» RECORDED INFORMATION:
#####

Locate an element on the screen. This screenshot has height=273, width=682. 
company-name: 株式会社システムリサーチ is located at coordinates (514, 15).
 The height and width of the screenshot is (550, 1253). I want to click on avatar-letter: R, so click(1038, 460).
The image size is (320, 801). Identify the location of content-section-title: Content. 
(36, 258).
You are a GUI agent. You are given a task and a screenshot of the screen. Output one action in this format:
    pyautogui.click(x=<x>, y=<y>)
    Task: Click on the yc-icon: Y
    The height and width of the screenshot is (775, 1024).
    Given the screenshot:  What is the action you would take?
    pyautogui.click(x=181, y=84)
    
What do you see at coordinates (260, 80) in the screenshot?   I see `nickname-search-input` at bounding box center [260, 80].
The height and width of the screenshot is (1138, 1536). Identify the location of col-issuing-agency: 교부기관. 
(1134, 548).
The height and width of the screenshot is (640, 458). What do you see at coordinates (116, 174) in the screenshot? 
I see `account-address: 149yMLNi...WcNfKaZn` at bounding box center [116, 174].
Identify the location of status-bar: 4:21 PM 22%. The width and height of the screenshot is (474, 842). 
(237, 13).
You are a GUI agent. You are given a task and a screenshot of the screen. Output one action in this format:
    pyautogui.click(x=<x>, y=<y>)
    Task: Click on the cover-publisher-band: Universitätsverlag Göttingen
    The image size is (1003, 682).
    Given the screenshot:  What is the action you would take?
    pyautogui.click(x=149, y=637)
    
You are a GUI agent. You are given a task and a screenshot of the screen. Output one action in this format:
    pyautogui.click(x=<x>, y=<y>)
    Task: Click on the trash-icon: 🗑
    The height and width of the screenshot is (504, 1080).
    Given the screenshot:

#####

» REQUIREMENT:
Copy each line of the records above that contains the string "icon". Case counts.

» RESPONSE:
    Task: Click on the yc-icon: Y
    Task: Click on the trash-icon: 🗑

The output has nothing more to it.